*GIVEN TEXT:*

>>

Times continue to be difficult for businesses about a year into this recession. So many small and medium businesses I’ve recently spoken with are either going under or selling out, I’m beginning to take it personally (yeah, it’s all about me!). During good times, anyone can drift along, and during tough times, the weaklings fall off the grid, but during particularly hard times like right now, only the best survive. Being average no longer cuts it.
Reality check: by definition, half of all companies are below average. Where does your company fall on the spectrum?
Best business practices that make stellar companies need to be front and center in hard times as there’s no time to snooze. You and your employees have to work harder and much smarter in order to succeed. Here’s a list of factors that will propel growth during the good times, but must be seriously considered during tough times.
Embrace change. I know it’s cliché, but you don’t have a choice. The road ahead of you has turned and you’ve either come to a screeching halt or headed for the cliff. The only way to survive is to turn with the road. Change can be scary and unsettling for some, but get used to it. A windy road awaits all of us.
Define your target market with laser accuracy. Many of you have drifted along and survived on low hanging fruit, but this is no time to be fuzzy about your target market. Take a giant step back and define your market strategy. Where is your best bang for the buck? Are you headed for where the market is going? Without this, you’re shooting blind hoping to hit the target.
Develop complementary corporate partnerships. I’m a big advocate of corporate partnerships and when times get tough, joining forces with others becomes essential. Some of the best partnerships are with companies that provide solutions complementary to yours into the same target market. A combined sales force selling combined solutions can generate strong revenues.
License your intellectual properties (IP) to non-compete entities. This doesn’t apply to everyone, but to those who develop IP… In a perfect example of working smarter rather than working harder, licensing can increase your revenues solidly over time with high margins. Some companies develop IP and patents without doing much with them. Put your hard earned IP to work and watch your revenues grow.

<<

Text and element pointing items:
>>

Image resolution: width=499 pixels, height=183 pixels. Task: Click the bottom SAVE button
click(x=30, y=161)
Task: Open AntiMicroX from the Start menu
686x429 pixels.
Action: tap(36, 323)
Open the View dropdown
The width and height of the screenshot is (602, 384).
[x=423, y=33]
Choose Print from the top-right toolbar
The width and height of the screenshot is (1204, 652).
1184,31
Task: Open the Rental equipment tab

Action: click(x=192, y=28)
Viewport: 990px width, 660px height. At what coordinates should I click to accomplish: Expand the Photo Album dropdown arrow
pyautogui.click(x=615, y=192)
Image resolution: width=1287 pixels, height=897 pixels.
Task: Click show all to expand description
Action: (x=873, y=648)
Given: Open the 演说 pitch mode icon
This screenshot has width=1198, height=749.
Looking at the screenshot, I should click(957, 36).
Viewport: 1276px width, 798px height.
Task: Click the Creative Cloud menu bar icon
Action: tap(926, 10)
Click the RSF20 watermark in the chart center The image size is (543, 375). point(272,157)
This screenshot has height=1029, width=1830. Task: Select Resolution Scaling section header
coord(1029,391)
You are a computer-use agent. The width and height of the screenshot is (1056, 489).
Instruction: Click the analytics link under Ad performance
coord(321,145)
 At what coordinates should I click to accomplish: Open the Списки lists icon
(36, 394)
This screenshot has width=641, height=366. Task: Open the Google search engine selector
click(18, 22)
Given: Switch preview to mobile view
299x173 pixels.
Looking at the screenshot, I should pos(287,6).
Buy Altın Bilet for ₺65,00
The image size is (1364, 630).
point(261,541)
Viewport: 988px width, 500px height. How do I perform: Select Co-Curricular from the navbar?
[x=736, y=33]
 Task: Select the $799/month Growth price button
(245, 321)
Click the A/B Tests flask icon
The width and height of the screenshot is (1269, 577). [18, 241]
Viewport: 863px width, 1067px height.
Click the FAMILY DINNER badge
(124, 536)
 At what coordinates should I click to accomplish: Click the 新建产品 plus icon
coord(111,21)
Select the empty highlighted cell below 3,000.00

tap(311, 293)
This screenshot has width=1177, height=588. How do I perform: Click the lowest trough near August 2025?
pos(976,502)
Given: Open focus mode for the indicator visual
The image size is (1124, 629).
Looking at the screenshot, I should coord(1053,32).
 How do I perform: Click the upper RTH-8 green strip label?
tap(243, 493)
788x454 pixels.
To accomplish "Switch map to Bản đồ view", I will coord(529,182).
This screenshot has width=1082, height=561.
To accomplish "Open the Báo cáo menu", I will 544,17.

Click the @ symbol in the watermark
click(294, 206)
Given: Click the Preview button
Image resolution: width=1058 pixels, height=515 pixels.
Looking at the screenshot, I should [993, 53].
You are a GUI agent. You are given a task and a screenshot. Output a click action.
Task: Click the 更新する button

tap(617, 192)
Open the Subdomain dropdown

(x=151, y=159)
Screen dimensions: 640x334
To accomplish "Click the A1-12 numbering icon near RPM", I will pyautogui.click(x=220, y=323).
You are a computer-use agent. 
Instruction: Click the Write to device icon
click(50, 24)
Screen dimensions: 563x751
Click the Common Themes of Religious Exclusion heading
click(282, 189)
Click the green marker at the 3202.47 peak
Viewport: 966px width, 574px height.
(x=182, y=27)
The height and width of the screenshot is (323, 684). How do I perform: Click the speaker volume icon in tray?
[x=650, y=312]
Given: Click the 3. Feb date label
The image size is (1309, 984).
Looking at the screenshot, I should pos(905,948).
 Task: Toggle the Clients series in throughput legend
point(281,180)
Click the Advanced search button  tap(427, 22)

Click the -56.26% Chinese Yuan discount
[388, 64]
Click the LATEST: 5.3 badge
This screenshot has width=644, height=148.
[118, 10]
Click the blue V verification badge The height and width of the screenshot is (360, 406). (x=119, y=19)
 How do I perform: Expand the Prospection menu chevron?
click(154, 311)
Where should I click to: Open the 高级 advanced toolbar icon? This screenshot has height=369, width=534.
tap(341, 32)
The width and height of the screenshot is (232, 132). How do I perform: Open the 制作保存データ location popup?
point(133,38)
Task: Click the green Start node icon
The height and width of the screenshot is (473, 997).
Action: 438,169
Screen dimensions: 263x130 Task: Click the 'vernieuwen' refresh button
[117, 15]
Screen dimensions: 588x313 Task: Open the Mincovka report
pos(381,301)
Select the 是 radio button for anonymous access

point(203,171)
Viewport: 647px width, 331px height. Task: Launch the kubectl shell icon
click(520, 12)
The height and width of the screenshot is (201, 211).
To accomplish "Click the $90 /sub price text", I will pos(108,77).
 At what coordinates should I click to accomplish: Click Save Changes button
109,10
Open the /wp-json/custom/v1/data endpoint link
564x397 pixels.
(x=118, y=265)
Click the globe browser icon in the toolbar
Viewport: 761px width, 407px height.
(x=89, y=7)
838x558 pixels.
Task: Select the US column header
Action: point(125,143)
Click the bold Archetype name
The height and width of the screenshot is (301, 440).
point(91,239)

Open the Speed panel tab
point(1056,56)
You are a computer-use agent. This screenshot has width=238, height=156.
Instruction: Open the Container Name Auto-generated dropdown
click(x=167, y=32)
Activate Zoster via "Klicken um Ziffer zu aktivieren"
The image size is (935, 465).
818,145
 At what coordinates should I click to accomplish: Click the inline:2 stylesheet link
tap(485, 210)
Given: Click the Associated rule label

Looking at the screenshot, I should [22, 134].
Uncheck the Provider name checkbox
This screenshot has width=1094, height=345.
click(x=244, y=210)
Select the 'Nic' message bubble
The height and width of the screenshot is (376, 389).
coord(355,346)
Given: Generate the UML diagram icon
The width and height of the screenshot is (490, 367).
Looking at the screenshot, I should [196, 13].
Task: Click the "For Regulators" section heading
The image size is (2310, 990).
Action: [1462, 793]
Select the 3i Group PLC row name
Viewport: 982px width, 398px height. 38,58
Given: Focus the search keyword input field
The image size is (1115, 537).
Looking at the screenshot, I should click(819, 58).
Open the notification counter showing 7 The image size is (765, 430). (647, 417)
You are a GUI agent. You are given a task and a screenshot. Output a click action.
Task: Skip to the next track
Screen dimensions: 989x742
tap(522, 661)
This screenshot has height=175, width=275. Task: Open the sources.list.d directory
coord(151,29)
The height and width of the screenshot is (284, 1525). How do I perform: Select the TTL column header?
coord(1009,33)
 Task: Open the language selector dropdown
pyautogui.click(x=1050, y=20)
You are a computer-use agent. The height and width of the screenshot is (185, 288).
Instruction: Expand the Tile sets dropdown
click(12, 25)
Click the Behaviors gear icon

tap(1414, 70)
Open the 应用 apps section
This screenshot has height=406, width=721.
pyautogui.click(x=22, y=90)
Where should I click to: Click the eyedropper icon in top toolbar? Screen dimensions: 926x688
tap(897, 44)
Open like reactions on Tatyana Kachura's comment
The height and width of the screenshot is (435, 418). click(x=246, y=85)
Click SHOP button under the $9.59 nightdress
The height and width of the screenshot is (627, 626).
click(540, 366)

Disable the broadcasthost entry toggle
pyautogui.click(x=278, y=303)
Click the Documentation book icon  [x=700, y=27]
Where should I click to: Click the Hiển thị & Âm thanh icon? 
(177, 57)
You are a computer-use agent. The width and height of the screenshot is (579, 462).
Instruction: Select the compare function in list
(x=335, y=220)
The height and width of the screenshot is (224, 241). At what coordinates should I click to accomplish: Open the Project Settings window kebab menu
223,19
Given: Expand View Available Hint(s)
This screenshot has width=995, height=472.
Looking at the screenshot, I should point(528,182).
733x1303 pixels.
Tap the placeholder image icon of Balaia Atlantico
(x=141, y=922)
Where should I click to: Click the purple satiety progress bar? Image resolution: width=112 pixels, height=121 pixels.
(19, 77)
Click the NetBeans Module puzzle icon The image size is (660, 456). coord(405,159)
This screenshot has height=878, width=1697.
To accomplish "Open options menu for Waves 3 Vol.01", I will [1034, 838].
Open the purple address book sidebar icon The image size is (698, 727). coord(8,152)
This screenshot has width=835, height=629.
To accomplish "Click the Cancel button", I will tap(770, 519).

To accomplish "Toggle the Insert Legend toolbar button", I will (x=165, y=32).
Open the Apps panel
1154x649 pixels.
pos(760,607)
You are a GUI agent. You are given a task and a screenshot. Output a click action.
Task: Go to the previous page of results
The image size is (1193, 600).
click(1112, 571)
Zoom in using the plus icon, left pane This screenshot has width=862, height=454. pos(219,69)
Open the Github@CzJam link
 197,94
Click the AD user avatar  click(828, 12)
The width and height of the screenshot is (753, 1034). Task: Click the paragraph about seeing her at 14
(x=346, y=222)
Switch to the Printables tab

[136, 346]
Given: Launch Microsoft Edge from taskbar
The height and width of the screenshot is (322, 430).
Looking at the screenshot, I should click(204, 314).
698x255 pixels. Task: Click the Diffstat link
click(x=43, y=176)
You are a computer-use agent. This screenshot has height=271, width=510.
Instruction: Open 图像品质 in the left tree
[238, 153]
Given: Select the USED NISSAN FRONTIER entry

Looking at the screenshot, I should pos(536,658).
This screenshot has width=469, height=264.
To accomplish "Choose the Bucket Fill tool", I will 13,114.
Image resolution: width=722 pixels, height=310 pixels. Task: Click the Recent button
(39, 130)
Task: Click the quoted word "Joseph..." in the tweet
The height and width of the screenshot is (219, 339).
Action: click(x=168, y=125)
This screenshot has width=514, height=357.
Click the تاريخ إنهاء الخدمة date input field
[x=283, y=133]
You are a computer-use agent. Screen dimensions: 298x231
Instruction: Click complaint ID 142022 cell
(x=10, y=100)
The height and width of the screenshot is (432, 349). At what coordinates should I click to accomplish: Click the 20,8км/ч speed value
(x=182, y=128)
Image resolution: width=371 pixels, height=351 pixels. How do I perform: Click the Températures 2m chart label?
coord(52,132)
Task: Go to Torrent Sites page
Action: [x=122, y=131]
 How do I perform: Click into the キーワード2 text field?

<<

*GOAL:*
In the article on surviving hard business times, what does it say a combined sales force selling combined solutions can generate?

*WORKED SOLUTION:*
Strong revenues.